Dopo Marco Baliani e Ottavia Piccolo, anche Giacomo Poretti trasforma l’Auditorium dell’Università IULM in un palco per la rassegna Teatro 50.
Non si tratta di uno dei tre gemelli siamesi che insieme compongono l’entità “Aldogiovanniegiacomo”. Davanti agli spettatori, questa volta, c’è solo Giacomo.
Anima, ànemos, nèfesh. In tanti hanno cercato di definire questo concetto, ogni cultura ne ha dato una propria interpretazione. Gli Egizi ritenevano che solo le anime più leggere di una piuma fossero degne dell’aldilà. Dio prende quella di Mosè, alla morte del profeta, con un bacio.
Coloro che si sono impegnati a riflettere sull’anima, sono stati ricondotti ai concetti di creazione e trascendenza. Basti pensare a intellettuali e dottrine religiose.

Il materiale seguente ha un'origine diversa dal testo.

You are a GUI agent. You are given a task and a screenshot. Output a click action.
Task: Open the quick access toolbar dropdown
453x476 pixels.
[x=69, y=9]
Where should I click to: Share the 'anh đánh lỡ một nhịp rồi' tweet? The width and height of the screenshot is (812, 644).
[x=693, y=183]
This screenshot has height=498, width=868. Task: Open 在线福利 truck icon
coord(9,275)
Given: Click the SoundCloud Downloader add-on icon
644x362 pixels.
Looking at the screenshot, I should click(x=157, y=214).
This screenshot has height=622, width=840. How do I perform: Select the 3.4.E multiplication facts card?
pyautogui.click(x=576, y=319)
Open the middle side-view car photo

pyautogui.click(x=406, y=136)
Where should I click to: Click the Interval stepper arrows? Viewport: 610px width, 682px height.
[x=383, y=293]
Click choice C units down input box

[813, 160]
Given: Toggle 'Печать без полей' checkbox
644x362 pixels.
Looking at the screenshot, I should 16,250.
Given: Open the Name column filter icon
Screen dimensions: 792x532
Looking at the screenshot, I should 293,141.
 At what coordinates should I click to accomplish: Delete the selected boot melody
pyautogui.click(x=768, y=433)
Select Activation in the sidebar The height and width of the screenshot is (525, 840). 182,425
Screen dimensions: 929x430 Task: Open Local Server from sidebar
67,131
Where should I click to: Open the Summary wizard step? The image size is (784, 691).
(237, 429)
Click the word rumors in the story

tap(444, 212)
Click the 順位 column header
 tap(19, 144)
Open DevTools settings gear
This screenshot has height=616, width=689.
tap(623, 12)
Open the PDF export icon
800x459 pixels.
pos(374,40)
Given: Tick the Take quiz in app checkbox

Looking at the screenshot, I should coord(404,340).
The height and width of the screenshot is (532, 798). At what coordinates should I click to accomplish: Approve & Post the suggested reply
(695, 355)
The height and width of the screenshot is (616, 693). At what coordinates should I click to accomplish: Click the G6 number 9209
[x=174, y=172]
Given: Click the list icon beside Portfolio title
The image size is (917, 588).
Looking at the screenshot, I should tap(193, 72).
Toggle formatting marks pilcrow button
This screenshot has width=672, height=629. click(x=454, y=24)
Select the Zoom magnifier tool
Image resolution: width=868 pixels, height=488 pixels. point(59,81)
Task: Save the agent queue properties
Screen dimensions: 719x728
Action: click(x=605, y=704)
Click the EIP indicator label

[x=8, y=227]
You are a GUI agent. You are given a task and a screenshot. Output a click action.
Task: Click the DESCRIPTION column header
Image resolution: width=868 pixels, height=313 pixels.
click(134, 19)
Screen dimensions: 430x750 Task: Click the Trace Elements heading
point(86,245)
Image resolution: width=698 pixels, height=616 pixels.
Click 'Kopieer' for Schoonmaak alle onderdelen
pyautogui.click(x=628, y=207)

Nonostante le diverse idee, andando all’etimo stesso della parola nelle lingue antiche – dal greco all’aramaico -, emerge la comune connessione al “soffio“, e dunque al respiro. Cosa c’è di più necessario all’esistenza se non la respirazione?
A cosa serve un’anima?
“Avete fatto un corpo, ora dovete fare l’anima“. Queste le parole rivolte a Giacomo e a sua moglie, da poche ore madre, da parte di padre Bruno.
Ma cos’è l’anima? Forse solo un termine un po’ moralista e un po’ démodé. Oggi abbiamo la tecnologia dalla nostra parte, siamo accuditi da Siri e Apple Watch. Gli algoritmi ci conoscono meglio di chiunque altro, sanno di cosa abbiamo bisogno. In questo panorama, a cosa serve un’anima?
Poretti si pone il quesito, pensando al figlio e alle parole del sacerdote. Quando i suoi pensieri sfiorano il problema, inizia subito una lunga divagazione che pare voler mettere a tacere la riflessione sull’anima. Lo spettacolo prosegue e l’interrogativo non può più essere taciuto, prende sempre maggior spazio nella mente di Giacomo e nel suo monologo.
La piccola pianta, posta al centro della scena, viene innaffiata e curata amorevolmente. Forse anima può essere anche questo, qualcosa di fragile e al contempo vivo, palpitante.
Delicatezza a teatro
In una scena costituita di soli oggetti bianchi, molto ospedaliera, Giacomo Poretti si interroga e coinvolge il pubblico, dando al suo discorso una sfumatura di dialogo. Con ironia riesce a suscitare le risate in platea, anche grazie all’aiuto della spiritosa e brillante Siri.
Fare un’anima coniuga leggerezza e profondità in maniera delicata. Si congeda dallo spettatore facendogli dono di un sorriso e uno sguardo di intimità.